After that, I conducted QSO's with KE5RV (Arkansas), K2DRH (Illinois), and W5TN (Texas).  The next morning, I added WB4JWM (Georgia), and W8BYA (Indiana).  So, Gerry K2HIG, you have the same 6m yagi that i do.  Get on and chase some rocks!

March 24th update:  Another good morning for meteors.  I called CQ and was called by two stations, one after the other, WB4JWM again (Georgia) and K0TPP (Missouri).  Several times, I saw bursts from 2 or 3 stations within the same 15-second frame.  At 1427Z, I worked AK5QR (Alabama), and then was cold-called by XE2YWH.  My first new country on meteor scatter.  Jose is 535 miles south of here in Zacatecas, Mexico.  Here's the "Roger" and "73" transmissions at 1430Z and 1431Z:

And, finally, I asked W5LDA to give it a shot via the PingJockey web site.  We connected within 3 or 4 sequences.  Big signal from Oklahoma City!

March 31 update 

I turned on the 6m station this morning and immediately decoded a meteor CQ from XE2JS in Chihuahua (449 miles).  After calling him for several minutes, someone broke in on SSB.  It was XE2OR in Coahuila, 151 miles away, with a 59+ ground wave signal.  After that QSO, I returned to calling XE2JS, and we finally connected.  He is my second Mexico QSO on meteor scatter.  A few minutes later, I worked N0LL in Kansas (693 miles).  I switched over to 2 meters to see what I could see.  On 2m, I'm only running 60W barefoot until I get the PTT cable made up for the linear..  The first decodes I received were from XE2AT in Aguascalientes, Mexico (689 miles).  I pointed the beam south and, after 10 minutes or so, I worked him, my first 2m meteor QSO (of recent times), and my first 2m DX entity at the same time!

FT8 Digital Mode

I spoke with Gerry K2HIG at Saturday ham breakfast a week ago.  He expressed an interest in trying FT8 but asked if we could do a demo at a club meeting,  I said yes, and that will be the program for a future meeting.  I will bring in a radio, interface devices, laptop computer, and an improvised dipole antenna and we will give it a shot.  If you've never operated digital and are curious how it goes, please come to that meeting (it will be announced).

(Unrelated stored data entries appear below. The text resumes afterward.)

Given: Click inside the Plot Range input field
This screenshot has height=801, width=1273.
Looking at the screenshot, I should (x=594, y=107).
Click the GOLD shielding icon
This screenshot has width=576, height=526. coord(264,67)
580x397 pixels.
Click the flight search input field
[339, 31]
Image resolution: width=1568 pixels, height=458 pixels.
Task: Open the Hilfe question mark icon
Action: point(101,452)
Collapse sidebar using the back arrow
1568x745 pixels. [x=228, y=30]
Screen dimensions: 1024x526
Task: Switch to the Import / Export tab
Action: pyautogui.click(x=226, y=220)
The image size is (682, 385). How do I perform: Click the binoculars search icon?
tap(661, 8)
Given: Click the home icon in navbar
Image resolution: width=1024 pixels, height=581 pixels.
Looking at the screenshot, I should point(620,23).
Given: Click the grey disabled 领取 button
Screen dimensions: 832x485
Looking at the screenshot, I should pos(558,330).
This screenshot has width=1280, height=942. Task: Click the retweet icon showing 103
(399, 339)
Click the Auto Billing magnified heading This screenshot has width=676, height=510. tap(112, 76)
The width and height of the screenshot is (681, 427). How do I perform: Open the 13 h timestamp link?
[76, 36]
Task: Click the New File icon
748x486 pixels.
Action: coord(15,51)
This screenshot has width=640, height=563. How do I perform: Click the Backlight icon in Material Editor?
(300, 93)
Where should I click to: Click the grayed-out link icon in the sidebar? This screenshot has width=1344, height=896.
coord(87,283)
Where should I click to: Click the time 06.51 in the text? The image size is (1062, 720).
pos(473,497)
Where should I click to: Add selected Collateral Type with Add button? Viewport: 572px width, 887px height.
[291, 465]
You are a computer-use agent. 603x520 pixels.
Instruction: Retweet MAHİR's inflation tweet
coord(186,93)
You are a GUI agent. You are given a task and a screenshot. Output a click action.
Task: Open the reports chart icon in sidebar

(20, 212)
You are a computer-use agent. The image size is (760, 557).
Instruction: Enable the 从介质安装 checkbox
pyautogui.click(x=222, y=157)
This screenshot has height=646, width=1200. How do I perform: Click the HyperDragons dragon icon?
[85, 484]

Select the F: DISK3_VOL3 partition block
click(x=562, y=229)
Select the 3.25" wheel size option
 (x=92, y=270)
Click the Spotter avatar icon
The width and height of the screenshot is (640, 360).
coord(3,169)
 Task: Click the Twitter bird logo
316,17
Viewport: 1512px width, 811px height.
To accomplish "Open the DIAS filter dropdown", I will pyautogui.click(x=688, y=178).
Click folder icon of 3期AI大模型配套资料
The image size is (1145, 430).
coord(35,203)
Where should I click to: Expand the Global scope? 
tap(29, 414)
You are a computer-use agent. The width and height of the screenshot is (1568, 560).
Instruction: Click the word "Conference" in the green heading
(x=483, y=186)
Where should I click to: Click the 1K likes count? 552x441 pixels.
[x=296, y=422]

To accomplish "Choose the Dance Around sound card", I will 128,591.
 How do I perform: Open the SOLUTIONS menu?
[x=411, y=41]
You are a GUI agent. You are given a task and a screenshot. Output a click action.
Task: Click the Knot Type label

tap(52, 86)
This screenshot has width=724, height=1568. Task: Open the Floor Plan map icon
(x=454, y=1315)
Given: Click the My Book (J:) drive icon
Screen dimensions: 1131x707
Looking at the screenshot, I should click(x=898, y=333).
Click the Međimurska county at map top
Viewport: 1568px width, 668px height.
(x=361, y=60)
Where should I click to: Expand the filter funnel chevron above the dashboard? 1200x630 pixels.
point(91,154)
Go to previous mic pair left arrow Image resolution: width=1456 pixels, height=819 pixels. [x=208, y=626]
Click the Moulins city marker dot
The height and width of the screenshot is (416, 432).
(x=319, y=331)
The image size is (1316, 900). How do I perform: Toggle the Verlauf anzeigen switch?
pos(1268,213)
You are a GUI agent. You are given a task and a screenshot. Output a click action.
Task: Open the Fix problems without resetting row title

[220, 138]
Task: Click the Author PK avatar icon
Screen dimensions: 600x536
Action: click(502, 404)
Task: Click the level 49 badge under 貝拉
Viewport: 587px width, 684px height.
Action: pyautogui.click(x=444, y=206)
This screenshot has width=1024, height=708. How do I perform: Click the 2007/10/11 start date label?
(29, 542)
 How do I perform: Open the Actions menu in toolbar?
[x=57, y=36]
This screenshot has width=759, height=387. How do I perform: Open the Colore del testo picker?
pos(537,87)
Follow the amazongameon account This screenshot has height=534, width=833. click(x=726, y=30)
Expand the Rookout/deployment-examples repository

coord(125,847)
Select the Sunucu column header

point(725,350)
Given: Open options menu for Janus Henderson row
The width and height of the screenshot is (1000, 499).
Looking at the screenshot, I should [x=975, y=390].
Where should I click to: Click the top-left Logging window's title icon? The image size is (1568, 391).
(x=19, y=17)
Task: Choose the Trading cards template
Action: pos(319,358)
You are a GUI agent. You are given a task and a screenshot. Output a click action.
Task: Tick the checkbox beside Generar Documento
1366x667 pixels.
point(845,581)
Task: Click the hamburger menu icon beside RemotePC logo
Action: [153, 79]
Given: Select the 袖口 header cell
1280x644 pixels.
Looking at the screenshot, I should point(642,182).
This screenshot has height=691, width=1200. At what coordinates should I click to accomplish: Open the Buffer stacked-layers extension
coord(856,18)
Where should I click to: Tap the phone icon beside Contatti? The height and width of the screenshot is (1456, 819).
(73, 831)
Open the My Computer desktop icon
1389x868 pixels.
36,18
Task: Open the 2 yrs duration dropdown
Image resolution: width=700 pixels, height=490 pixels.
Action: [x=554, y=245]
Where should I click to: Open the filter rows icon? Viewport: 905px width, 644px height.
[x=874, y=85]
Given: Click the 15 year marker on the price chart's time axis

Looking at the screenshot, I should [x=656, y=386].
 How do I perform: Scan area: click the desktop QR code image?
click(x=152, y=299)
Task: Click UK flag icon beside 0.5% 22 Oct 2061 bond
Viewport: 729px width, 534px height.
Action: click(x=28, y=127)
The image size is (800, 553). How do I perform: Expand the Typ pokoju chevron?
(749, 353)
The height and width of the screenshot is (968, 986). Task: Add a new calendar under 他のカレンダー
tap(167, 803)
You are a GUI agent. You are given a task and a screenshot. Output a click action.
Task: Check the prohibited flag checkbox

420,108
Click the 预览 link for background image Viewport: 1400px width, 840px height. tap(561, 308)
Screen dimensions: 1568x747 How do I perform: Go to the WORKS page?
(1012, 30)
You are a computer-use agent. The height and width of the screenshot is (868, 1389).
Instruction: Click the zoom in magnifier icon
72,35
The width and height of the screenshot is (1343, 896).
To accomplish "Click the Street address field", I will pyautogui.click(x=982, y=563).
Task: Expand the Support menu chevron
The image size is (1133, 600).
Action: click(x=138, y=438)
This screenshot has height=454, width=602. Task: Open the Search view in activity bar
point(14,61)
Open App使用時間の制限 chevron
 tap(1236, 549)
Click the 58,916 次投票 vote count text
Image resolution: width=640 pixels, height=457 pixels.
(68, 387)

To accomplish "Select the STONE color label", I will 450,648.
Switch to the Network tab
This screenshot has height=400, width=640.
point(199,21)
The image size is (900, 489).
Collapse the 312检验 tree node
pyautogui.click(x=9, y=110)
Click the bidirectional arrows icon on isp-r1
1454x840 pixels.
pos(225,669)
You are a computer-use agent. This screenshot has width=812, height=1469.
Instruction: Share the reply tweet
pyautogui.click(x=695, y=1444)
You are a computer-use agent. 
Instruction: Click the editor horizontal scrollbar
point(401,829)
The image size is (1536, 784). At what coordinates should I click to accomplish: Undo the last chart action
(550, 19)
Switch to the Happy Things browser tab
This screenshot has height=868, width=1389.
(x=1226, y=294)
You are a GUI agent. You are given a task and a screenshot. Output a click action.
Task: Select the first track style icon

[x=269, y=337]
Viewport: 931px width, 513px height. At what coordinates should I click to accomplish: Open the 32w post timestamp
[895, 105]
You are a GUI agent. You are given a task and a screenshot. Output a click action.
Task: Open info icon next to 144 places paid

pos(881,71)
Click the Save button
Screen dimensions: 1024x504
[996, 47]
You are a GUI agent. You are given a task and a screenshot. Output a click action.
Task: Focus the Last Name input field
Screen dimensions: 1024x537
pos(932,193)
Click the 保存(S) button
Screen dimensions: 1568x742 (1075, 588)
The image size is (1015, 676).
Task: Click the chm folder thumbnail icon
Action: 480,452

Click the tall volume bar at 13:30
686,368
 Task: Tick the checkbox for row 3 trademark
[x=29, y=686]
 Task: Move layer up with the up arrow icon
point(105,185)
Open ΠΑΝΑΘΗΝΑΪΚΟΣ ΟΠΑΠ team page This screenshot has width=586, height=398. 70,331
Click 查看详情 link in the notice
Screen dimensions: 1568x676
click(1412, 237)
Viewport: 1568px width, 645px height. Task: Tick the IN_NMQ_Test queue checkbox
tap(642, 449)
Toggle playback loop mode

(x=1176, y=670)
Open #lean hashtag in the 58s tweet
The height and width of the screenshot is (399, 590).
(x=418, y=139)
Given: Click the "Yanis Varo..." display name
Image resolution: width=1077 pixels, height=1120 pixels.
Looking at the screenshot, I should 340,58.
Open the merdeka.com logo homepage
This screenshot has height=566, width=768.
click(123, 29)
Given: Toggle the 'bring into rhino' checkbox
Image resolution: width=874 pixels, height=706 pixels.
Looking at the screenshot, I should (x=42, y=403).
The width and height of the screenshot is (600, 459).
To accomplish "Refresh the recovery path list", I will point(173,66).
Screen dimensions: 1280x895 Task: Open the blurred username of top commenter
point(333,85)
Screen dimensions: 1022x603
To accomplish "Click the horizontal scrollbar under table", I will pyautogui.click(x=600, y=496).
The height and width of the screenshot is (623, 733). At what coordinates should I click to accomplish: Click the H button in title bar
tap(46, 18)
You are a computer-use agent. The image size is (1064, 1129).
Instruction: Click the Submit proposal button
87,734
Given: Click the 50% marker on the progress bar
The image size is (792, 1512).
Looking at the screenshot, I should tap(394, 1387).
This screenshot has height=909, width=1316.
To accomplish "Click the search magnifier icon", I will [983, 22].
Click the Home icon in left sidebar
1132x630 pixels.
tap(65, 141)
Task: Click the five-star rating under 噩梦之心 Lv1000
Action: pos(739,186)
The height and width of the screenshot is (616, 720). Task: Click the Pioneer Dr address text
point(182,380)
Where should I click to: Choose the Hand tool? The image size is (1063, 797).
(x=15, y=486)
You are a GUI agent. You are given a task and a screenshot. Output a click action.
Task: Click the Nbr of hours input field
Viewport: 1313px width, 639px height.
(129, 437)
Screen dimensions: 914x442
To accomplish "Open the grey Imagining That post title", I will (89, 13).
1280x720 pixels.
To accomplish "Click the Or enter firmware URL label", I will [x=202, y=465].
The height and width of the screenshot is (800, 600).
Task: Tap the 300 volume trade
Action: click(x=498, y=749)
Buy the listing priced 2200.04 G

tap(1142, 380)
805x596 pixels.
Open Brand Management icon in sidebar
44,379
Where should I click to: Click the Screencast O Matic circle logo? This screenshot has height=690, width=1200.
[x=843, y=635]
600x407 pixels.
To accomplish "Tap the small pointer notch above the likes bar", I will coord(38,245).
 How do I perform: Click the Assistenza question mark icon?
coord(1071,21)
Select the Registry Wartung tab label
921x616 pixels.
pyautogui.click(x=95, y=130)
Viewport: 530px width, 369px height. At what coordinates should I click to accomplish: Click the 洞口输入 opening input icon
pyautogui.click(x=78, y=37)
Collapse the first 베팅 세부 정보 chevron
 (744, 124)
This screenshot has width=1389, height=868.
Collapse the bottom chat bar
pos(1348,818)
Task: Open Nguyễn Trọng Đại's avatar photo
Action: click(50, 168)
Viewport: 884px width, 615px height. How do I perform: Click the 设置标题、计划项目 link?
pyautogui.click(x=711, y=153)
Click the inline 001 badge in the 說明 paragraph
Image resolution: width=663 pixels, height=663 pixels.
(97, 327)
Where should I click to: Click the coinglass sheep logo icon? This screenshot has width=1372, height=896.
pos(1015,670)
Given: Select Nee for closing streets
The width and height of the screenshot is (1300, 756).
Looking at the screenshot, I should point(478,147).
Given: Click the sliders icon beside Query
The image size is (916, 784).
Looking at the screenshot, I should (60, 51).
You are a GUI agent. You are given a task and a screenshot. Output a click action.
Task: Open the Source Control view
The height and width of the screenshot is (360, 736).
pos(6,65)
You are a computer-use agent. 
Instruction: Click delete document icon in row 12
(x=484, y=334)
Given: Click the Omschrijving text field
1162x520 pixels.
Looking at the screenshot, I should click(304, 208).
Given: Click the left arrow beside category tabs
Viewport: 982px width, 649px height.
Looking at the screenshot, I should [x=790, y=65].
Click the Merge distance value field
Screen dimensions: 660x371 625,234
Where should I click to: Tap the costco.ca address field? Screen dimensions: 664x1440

On a separate note, I have worked quite a bit of DX on FT8.  To me, it seems a lot easier than fighting the CW and SSB pileups you hear when a rare one comes on.  It's hard to compete with the super stations with multiple towers, stacked beams on every band, and full legal limit amplifiers.  There is a distinct advantage when the DX station can pull your weak signal out of the noise and get a perfect copy in the presence of lots of other stations.  Software has now replaced the human ear.  Yeah, it almost sounds like cheating, but you can't look at it that way.  Technology keeps improving the hobby.  I bet very few of you run vacuum tube radios anymore, nor are most of your solid state rigs without modern Digital Signal Processing.  Think of it this way:  instead of aspiring to be like the muscle stations and overpower everyone on frequency, you don't need to any more.  IMHO, this opens up the door for many, many more hams to make more contacts rapidly without the mega-buck expense.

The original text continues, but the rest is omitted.